Con un virtuosismo muy malévolamente electrizante, Wilder logra que compartamos las angustias de los perversos amantes cuando Keyes (Edward G. Robinson), jefe y amigo de Neff, inicie sus pesquisas, para determinar que la muerte del marido de Phyllis fue, en verdad, un accidente. La traición a la amistad de Keyes, que vemos germinar y desplegarse ante nuestros ojos, es otro de los motivos que añaden turbulencia y sordidez moral a Perdición.
Al parecer, Wilder rodó una secuencia final en la que el protagonista era ajusticiado en la cámara de gas, de una dureza extrema que amedrentó a los productores; extirpada de ese desenlace, la película gana en delicadeza e íntimo dolor, subrayados por la presencia de un Edward G. Robinson que aquí alcanza la cúspide de su talento interpretativo.

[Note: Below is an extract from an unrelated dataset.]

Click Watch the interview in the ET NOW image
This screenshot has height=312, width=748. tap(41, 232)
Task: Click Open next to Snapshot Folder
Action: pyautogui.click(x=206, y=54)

Concluida Perdición, cerramos los ojos y volvemos a ver a Barbara Stanwyck, como la reminiscencia de un sueño prohibido: vemos las inverosímiles gafas de sol que exhibe en uno de sus encuentros clandestinos con Neff en el supermercado; vemos la tira del sostén que se transparenta bajo su fino jersey de angora, mientras se besa desesperadamente con su amante; vemos la ajorca que abraza su tobillo, mientras desciende las escaleras de su casa de “estilo español”. Hay visiones que, por fugaces que sean, nunca se olvidan.